Saturday, December 31, 2011


Happy New Years! ...well almost. This last year was certainly jam packed with excitement and growth for me and I am looking forward to what 2012 has to offer! I'm thinking it's going to be a good one. I certainly have tons of informative Parisian tips for you from my family's visit to start off the year, including museum tips, tourist must-sees, restaurant reviews, and MISSION's.

Though I never really saw New Years Eve as a huge party and certainly did not see a reason to spend lots of money or sweat it out with the masses in a bar/club somewhere. Apparently this year I am to host quite a decent gathering myself. Now that I am living with Elze (which commenced just one fine day ago) my life has already increased in excitement exponentially. What was supposed to be a small gathering of friends over left-over lamb, wine, and cheese, has now turned into a party of 18 strangers from all over the world. I have to roll up my bed to make room for the bunch, toss out the crispy Christmas Tree in my kitchen, and buy bits of alcohol and nosh.

I know it may sound like complaining, but really I'm not. I wouldn't mind just staying in, watching a movie, and drinking champagne with my parisian pastry pals, but at least this way I'm still staying in and have an interesting Parisian New Year's story looming in the night.
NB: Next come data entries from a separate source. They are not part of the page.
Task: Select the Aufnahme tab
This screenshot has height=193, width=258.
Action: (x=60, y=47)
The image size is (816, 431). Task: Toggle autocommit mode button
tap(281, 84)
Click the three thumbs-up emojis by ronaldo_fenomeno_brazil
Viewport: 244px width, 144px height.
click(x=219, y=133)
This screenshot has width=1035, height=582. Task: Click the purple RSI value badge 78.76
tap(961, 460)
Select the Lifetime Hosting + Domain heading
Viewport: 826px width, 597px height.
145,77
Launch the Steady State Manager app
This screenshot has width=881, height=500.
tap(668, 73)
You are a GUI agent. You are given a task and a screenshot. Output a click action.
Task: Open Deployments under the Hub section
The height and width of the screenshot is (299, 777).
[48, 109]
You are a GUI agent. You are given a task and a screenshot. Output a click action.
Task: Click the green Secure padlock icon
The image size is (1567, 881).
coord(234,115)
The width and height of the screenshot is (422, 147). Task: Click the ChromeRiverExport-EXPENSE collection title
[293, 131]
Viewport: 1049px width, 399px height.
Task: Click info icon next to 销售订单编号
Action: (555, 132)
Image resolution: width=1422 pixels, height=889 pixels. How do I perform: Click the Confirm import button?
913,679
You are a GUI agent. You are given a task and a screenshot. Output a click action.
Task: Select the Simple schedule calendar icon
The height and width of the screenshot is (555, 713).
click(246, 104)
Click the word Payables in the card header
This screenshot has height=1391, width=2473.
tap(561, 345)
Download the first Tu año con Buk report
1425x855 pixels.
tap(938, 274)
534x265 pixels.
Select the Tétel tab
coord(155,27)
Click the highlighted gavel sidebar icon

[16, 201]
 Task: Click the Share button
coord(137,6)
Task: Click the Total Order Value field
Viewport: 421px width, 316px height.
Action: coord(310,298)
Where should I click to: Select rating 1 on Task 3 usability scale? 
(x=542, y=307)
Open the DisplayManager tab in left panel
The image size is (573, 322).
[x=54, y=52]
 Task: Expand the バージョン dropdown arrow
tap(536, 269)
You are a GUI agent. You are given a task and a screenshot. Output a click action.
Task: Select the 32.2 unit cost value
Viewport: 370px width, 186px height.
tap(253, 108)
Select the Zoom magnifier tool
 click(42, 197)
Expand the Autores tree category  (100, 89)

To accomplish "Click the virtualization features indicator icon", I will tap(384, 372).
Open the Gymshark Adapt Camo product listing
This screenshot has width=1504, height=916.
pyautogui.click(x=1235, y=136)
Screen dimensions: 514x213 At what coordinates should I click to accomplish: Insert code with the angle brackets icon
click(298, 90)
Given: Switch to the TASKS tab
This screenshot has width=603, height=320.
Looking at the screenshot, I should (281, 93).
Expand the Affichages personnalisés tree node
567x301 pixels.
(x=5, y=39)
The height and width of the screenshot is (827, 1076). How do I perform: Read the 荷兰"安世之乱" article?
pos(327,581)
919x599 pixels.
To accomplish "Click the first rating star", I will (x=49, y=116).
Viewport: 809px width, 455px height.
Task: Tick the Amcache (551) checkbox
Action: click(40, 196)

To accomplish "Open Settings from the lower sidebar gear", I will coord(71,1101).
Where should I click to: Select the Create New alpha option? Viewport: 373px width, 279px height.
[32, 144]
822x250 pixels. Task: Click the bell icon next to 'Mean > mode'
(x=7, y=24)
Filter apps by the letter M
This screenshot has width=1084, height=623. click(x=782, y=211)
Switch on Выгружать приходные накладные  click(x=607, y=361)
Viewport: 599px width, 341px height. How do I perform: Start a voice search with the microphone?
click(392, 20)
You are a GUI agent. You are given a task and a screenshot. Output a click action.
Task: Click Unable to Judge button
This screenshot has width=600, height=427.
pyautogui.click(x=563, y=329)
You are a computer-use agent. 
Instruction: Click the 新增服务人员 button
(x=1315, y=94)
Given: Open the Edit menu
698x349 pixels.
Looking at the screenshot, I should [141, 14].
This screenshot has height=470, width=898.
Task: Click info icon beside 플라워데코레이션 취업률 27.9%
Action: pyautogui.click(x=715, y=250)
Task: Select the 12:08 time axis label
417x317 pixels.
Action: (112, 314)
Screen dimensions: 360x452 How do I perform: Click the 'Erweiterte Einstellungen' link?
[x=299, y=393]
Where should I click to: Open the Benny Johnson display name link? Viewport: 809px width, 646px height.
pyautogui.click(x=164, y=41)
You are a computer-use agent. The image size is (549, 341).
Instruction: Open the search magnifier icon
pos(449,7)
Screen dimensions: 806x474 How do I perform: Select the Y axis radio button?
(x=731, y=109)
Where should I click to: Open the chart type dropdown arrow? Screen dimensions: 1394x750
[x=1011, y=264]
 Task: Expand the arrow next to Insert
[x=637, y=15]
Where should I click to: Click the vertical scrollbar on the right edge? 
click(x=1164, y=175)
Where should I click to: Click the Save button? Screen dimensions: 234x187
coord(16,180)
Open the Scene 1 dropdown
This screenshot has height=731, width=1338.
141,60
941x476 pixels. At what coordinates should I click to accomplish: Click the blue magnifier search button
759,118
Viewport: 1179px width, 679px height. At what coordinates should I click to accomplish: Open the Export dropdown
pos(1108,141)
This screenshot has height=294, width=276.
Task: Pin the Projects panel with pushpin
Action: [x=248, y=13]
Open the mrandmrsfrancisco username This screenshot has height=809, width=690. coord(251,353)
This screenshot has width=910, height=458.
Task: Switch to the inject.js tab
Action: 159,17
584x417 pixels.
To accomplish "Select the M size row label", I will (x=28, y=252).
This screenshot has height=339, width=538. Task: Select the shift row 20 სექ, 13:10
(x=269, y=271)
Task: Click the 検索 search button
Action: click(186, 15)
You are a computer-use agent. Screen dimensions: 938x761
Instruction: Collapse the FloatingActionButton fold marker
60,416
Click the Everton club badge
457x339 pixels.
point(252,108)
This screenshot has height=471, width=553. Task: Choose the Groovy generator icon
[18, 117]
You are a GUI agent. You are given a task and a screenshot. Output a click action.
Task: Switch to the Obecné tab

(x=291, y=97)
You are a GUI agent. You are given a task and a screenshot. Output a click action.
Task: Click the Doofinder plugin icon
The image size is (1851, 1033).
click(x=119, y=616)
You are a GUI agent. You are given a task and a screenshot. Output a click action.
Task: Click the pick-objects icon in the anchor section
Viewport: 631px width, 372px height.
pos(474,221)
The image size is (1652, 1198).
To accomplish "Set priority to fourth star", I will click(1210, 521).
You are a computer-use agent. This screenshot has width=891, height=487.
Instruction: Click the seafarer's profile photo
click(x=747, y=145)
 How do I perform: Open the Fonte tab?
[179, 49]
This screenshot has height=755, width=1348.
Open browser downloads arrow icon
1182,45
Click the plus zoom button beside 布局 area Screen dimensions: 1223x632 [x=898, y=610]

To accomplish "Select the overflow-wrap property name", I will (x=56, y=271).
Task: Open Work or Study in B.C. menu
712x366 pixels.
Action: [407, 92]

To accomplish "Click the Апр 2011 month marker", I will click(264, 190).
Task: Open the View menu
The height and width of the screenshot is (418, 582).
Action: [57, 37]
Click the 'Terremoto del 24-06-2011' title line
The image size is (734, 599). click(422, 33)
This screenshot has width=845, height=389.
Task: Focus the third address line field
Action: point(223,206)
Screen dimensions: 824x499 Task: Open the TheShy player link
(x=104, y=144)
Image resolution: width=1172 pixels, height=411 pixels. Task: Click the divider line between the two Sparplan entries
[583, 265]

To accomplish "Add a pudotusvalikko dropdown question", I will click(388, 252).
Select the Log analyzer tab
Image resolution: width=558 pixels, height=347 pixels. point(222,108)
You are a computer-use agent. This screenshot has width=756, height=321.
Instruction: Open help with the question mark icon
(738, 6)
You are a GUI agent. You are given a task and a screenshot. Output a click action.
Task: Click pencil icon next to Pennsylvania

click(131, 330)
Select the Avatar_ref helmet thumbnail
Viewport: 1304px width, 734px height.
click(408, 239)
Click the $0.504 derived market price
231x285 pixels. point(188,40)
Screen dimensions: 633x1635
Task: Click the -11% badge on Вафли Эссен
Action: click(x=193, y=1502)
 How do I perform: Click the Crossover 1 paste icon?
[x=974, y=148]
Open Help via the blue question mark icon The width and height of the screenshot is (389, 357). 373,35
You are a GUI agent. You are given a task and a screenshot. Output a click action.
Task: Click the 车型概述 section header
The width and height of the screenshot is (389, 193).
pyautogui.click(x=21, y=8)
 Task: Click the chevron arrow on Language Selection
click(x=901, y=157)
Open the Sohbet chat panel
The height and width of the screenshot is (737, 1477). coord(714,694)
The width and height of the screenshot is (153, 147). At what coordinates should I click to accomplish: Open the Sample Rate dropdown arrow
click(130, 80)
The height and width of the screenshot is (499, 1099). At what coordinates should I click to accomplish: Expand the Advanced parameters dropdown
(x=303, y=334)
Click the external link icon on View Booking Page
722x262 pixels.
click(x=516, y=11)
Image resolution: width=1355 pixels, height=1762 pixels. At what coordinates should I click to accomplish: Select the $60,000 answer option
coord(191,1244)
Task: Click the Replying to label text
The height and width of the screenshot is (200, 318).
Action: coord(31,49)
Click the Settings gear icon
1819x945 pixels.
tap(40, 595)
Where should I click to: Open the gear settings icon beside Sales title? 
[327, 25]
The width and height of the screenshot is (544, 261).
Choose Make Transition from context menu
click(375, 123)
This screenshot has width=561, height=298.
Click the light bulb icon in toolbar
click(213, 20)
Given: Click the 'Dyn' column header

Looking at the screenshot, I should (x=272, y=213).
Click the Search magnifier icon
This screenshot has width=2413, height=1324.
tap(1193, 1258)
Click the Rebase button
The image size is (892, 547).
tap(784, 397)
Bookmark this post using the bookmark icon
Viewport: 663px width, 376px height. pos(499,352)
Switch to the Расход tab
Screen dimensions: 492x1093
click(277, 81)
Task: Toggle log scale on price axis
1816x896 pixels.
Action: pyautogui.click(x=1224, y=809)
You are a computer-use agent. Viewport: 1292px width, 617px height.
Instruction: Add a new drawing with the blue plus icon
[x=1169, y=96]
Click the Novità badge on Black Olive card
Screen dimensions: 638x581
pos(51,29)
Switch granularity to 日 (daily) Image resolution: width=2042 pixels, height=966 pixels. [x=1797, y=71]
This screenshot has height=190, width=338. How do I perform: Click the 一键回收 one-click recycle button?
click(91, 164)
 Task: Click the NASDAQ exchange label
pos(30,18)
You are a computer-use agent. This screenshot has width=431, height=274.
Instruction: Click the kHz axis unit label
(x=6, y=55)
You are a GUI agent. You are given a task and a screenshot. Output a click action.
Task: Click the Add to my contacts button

As far as New Year's resolutions go, I've pretty much given up on them. They're often so trivial, so trite, that it's hard to be motivated by them or see them through. In years past I've chosen inspirational words to follow instead of a set demand like, lose ten pounds. One year was metamorphosis. Last year was fulfilment, and I think that following my dreams to study pastry in Paris, live abroad, and make friends from all over the world has certainly accomplished that. This year, I think I'm going to go for moxie. My dashboard dictionary defines it as such:

Moxie: noun, informal
force of character, determination, or nerve

I think that sounds about right. After my horrific experience with the satanic hell children of Pain de Sucre, I've learned the importance of believing in oneself. It's not always easy for me to stick to my guns or to do so while maintaining my character. I like it because it's similar to courage, but with personality, and personality goes a long way.